All-atom, explicit solvent MD simulations were conducted using Wake Forest University’s DEAC High-Performance Computing Cluster60. Histidine protonation states for the starting structures were specified to mirror those previously used in multiple MD simulations of deoxy-Hb51,52,53,54,55,56,57,58,59,60,61,62. The software programs VMD 1.9.463 and NAMD 2.1464 were used to set up and solvate the simulations using the TIP3P water model65 at a sodium chloride concentration of 154 mM—the intracellular NaCl concentration in RBCs. Using explicit water molecules resulted in very large sizes of our systems, with the shHbS system having 18,164 atoms before solvation with 36,074 water molecules and an additional 214 sodium and chloride ions, giving a total of 126,600 atoms for that system, with very similar large sizes for the other systems used. NAMD and the CHARMM36 force fields66,67 were used to carry out the simulations at room temperature (298 K) using the well-studied constant temperature and pressure (i.e., NPT) Langevin Dynamics ensemble68.

The programming language R 4.0.269 and the package Bio3D 2.4-170 were used for certain simulation trajectory analyses, such as root mean square deviation (RMSD), root mean square fluctuation (RMSF), and dynamic cross-correlated motion analysis. Such analyses were conducted to respectively inform us if the overall structure of the protein/two tetramers was indicative of significant structural rearrangement, if certain amino acids or segments of the protein appeared to exhibit greater flexibility, if certain amino acids or segments of the protein appeared to be moving in a coordinated fashion, suggesting interaction between different parts of the protein or two tetramers.

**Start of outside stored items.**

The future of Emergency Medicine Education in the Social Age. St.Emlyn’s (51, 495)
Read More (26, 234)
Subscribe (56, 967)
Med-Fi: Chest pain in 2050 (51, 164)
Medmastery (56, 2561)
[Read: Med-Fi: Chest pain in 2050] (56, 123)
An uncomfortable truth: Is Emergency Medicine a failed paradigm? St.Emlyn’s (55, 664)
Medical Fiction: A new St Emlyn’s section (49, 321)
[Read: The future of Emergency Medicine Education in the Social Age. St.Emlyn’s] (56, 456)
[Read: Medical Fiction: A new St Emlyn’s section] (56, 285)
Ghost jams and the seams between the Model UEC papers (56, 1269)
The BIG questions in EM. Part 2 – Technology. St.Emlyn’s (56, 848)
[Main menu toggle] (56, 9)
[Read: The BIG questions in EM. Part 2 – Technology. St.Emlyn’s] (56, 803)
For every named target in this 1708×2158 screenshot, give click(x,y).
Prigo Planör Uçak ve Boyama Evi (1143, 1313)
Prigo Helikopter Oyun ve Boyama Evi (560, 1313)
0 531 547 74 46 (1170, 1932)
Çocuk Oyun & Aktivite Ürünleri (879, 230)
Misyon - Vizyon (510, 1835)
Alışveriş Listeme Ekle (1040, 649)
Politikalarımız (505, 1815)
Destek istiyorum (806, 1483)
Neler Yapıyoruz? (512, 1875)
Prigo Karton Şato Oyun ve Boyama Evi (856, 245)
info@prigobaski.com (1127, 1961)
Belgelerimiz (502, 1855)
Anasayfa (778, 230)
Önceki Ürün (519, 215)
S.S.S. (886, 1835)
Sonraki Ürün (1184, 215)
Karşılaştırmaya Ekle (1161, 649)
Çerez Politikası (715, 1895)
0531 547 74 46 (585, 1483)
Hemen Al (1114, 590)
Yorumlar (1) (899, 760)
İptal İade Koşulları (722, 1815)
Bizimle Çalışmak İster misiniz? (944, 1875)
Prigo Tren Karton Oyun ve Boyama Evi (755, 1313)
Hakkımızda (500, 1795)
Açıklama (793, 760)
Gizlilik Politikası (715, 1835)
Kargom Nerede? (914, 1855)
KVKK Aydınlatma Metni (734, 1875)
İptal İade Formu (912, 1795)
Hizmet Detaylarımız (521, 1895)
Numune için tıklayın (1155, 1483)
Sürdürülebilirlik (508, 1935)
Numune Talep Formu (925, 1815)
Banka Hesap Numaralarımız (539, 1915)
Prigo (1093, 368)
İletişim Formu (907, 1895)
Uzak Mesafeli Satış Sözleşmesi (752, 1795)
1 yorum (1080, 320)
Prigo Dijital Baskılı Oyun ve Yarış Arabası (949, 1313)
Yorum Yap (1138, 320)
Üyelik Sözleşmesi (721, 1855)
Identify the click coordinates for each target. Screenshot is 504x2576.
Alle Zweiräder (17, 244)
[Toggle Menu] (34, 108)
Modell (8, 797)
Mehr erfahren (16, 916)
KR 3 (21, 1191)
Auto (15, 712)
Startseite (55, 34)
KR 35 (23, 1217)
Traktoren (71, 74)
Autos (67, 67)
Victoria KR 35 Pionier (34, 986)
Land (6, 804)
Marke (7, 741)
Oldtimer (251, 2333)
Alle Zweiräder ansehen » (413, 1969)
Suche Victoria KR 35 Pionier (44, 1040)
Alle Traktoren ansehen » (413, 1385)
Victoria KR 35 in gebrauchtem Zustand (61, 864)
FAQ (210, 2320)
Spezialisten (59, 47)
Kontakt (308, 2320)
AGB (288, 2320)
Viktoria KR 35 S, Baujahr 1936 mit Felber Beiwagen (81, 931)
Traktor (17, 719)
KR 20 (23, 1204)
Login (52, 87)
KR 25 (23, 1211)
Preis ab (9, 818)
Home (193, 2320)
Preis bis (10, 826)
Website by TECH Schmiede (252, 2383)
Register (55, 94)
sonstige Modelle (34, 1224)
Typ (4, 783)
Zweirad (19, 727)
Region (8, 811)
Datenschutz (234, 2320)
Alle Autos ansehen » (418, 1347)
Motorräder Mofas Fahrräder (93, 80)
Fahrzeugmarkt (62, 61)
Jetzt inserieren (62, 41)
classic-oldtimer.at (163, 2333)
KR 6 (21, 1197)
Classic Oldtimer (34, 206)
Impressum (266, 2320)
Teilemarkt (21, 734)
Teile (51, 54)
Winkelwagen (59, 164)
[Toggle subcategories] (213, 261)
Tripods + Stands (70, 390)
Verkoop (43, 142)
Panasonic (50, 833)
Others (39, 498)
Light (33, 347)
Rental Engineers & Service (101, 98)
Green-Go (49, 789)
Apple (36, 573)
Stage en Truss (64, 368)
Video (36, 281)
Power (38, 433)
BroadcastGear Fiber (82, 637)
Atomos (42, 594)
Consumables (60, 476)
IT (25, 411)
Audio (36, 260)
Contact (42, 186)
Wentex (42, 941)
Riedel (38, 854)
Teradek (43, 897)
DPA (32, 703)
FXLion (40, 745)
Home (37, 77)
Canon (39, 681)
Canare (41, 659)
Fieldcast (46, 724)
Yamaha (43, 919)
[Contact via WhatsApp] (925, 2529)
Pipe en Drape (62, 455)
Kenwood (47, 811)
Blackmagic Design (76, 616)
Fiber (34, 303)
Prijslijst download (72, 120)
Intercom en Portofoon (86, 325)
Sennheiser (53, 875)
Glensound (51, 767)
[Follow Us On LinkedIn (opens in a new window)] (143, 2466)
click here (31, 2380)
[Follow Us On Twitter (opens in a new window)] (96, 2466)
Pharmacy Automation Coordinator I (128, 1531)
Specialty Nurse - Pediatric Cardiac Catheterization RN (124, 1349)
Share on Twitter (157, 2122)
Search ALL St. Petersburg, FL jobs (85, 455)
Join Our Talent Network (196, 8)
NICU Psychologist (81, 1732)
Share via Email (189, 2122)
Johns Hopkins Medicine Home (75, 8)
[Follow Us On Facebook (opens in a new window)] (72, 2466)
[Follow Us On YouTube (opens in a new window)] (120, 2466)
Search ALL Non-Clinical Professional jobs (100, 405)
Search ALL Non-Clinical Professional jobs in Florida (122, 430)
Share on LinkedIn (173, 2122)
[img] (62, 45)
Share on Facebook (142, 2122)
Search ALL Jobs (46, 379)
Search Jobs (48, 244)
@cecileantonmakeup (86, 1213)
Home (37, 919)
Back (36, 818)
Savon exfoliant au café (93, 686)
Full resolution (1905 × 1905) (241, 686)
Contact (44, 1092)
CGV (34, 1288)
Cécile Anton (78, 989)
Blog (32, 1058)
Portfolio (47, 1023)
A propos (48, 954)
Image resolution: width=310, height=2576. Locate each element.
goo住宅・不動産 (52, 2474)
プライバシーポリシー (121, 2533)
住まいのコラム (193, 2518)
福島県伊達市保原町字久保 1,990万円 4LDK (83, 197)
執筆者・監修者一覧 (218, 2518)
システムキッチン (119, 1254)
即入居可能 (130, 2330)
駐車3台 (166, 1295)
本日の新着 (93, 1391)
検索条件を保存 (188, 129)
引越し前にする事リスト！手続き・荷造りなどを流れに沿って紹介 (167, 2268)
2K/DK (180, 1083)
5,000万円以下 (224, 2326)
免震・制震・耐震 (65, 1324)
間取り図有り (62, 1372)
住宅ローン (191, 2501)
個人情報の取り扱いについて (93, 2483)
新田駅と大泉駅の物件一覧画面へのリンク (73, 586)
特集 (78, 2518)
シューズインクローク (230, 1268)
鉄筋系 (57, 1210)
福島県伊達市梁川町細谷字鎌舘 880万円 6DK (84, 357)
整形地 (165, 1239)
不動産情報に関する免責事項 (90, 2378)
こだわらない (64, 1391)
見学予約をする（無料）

VMD was used for additional analyses, including the radial distribution function (RDF) of water—informing us if hydrogen bonds appeared to be forming, suggesting solvent exposure—and center of mass distances. The center of mass distances between the 1β2-Val6/Glu6 (human) or 1β2-Val5/Glu5 (sheep) and every other residue in the 2β1 chain, were calculated over the last 1 μs of the simulations—after the RMSDs for huHbS and shHbS had stabilized—at intervals of 50 ns. Subsequently, each dataset was standardized individually. After standardization, center of mass distances from the four trajectories (n = 2900 each) were all compared pairwise to determine the strength of a linear relationship between the center of mass distances (between Val/Glu and every residue in the 2β1 chain) of two trajectories. Since human and sheep Hb have different β-chain lengths, we aligned the sequences and assigned each residue an index number to be able to directly compare analogous residues. The center of mass distance values were then paired to their corresponding index number for each trajectory. Following index alignment and standardization via the equation \(z=\frac{x-\mu }{\sigma }\) (where x is the raw data value, μ is the mean, and σ is the standard deviation), each trajectory was compared to another by the calculation of a Pearson’s correlation coefficient for each pair.